Now she has begun to doubt God. She prays for his reassurance and receives silence in return. She believed God loved her, yet he leaves her alone in her time of need. The longer she goes without receiving reassurance, the more she doubts. Surely, she reasons, God wouldn’t want her to lose her faith. So why doesn’t he help her?

It fascinates and pains me to read the tortured rationalizations offered to comfort this woman. It’s hard to avoid seeing a parallel to Mother Theresa who went decades without feeling a connection to God. Some of the rationalizations offered to the woman are also paralleled by those offered to Mother Theresa. I used many of these rationalizations to maintain my own faith.

  • Just hold on. God will answer you, someday.
  • God is testing you.
  • Don’t question your earlier spiritual experiences.
  • Believe me.

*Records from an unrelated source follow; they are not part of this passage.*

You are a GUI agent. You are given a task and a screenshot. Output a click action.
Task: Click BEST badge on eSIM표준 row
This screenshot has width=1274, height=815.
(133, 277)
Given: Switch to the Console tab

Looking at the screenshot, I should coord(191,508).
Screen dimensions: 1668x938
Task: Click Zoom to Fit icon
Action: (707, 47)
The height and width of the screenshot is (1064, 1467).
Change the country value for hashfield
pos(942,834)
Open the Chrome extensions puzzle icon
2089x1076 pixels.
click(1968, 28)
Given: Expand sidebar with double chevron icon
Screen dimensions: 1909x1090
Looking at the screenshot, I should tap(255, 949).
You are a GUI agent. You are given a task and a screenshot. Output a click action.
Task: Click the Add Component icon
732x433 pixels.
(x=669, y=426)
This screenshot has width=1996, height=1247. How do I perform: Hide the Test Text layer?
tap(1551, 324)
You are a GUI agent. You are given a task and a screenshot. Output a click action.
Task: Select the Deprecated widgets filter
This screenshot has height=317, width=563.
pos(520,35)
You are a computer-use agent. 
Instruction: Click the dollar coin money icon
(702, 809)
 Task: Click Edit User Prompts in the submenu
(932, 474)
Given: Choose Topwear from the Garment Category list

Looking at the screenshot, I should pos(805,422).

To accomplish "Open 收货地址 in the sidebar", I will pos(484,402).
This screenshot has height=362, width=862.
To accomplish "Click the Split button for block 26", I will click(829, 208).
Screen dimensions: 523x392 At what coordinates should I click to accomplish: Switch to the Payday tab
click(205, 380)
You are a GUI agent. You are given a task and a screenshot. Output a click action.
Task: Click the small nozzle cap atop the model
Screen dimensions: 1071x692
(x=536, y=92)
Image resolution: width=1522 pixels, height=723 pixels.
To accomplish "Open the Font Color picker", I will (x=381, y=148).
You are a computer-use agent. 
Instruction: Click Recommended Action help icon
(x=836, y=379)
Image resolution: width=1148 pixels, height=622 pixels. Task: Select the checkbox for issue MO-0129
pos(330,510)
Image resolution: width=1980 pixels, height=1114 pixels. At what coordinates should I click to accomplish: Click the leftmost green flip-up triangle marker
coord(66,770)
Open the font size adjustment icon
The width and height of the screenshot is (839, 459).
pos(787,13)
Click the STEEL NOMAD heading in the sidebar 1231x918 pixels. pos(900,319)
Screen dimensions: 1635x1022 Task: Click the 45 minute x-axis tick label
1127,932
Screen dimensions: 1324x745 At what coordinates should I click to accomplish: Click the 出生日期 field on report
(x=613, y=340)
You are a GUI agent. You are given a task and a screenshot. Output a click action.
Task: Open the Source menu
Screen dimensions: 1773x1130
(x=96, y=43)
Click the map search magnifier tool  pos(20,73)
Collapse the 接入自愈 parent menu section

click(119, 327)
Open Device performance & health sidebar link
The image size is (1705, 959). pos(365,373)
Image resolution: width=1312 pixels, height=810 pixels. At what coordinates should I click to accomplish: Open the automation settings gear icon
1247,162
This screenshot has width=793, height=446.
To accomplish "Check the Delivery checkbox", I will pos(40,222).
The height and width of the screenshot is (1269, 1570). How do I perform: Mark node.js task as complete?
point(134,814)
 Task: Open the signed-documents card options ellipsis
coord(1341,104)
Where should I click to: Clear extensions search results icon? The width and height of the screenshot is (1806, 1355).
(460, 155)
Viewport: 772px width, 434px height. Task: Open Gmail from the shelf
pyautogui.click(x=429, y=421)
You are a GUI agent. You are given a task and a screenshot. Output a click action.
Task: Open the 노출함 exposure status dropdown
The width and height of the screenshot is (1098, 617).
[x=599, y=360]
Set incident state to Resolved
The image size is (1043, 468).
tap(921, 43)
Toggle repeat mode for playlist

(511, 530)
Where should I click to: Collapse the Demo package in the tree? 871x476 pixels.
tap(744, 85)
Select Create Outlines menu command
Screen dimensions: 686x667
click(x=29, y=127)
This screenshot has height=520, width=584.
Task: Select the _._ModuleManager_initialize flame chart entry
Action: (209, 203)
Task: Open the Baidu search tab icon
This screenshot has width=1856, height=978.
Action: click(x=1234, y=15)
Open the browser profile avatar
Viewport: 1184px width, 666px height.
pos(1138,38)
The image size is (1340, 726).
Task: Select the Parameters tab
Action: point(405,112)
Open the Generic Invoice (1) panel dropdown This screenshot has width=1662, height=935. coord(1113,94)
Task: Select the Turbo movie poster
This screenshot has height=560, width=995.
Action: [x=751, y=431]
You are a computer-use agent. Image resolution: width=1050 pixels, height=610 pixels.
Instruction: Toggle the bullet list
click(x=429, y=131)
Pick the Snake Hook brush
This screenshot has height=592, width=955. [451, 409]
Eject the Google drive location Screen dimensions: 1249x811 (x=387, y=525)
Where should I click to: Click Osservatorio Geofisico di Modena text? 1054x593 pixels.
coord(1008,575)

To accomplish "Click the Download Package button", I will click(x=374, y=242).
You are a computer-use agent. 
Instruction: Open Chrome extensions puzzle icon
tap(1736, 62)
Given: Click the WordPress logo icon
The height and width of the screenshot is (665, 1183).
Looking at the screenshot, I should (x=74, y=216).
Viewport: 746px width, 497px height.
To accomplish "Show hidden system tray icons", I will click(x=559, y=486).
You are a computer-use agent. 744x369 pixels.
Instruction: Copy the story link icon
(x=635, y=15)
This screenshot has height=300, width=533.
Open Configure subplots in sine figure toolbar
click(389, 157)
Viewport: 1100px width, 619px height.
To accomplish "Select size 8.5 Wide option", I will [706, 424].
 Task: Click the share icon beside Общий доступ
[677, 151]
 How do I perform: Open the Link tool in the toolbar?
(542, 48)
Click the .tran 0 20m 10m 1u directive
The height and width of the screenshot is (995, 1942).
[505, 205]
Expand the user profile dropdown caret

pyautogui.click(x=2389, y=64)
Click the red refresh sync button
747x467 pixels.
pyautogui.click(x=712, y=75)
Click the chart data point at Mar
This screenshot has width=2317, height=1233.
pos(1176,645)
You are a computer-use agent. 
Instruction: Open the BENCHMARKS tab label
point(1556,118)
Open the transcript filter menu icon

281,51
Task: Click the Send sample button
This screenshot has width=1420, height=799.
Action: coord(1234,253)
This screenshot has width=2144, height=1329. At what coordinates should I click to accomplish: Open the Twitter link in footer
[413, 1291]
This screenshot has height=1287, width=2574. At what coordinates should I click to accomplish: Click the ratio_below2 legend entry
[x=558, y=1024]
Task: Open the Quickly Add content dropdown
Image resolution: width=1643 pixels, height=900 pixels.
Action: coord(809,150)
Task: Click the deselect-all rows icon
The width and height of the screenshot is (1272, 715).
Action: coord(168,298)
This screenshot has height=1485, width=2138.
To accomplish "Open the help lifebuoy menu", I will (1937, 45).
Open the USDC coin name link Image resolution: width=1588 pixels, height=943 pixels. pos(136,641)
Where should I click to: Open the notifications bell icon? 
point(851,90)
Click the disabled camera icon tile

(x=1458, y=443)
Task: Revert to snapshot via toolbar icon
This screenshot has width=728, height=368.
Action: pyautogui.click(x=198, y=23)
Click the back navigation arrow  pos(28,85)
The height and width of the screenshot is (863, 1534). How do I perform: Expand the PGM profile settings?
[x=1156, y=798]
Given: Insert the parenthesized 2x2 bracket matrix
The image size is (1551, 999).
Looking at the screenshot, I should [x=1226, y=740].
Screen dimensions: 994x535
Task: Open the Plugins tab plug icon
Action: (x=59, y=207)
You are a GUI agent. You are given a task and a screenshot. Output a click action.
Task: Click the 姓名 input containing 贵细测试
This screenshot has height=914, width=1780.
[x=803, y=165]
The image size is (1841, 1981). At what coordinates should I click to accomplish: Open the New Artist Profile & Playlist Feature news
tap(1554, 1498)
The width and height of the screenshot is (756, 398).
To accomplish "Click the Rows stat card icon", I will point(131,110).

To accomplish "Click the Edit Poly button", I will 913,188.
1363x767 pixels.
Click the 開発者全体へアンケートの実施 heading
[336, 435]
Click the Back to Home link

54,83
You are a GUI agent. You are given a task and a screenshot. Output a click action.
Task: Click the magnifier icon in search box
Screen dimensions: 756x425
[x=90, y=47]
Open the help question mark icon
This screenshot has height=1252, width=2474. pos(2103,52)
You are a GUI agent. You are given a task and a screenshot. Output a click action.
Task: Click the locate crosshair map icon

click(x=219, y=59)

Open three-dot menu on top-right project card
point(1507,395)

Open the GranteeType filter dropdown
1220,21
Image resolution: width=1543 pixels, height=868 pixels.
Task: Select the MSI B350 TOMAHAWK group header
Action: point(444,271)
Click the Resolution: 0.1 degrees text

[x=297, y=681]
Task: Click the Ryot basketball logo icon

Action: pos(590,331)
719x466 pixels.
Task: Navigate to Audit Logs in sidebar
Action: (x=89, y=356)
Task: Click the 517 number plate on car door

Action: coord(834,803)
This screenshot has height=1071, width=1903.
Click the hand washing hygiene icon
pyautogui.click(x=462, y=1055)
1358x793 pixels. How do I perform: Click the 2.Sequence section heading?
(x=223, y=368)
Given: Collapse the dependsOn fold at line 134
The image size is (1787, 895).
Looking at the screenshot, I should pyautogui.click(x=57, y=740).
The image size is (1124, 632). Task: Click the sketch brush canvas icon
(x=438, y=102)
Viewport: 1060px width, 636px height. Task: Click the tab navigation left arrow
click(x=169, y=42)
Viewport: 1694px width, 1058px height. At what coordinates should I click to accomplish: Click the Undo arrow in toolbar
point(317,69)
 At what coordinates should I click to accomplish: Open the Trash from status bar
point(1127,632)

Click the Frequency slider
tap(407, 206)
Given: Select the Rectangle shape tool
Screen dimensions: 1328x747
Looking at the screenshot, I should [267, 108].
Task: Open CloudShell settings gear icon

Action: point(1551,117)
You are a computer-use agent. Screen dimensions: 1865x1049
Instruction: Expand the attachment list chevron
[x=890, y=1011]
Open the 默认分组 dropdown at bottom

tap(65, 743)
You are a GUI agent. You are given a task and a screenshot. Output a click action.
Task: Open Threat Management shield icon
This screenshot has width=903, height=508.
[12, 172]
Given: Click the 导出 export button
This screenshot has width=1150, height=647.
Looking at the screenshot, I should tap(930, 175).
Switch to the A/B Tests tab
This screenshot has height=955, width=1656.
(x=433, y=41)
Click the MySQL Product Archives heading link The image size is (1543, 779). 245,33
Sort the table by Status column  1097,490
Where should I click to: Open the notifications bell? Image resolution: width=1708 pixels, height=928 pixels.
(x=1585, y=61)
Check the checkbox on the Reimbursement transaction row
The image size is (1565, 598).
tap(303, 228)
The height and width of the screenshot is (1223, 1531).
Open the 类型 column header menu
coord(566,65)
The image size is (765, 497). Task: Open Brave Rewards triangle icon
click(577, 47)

I know that God loves you.
  • Perhaps you misinterpreted God’s message. Perhaps it was a spiritual healing rather than a physical one. Perhaps this healing will take place after death.
  • Satan is trying to deceive you.
  • People grow the most when they have no evidence to base their beliefs on yet continue to believe.
  • We shouldn’t expect God to always communicate with us. He gives us just enough to get us through.
  • Silence means that God trusts in your judgment.
  • Even Jesus felt alone on the cross. [Not according to the scriptural account he didn't. He was quoting Psalm 22 when he said "My God, why hast thou forsaken me?" He was teaching a lesson through the message of that Psalm, not expressing personal bereavement.]
  • You’ve probably withdrawn from God in some way, perhaps by sinning or not doing all that you can.
  • You’re probably feeling the Spirit, just not recognizing it.
  • Don’t question God. We don’t understand his way of doing things or his purposes.

This may be just what this woman needs to get beyond her doubts, but is it honest? Couldn’t the same methods be used to maintain a person’s belief in any false thing? Using this scheme, there is no way to find your way out of a false belief. If you feel good about it, that means it’s true. If you feel bad about it, take your pick from the above reasons why it’s still true.

All of those rationalizations serve to avoid the obvious, if painful, conclusion: the loving God she believed in was a product of her imagination. That’s not a comforting thought, and I’m not about to go for the exposed jugular like that. I doubt I have the tact necessary to put it gently. But it is the one answer that makes real sense out of what she is experiencing.

How desperately we cling to our comforts against the dark night!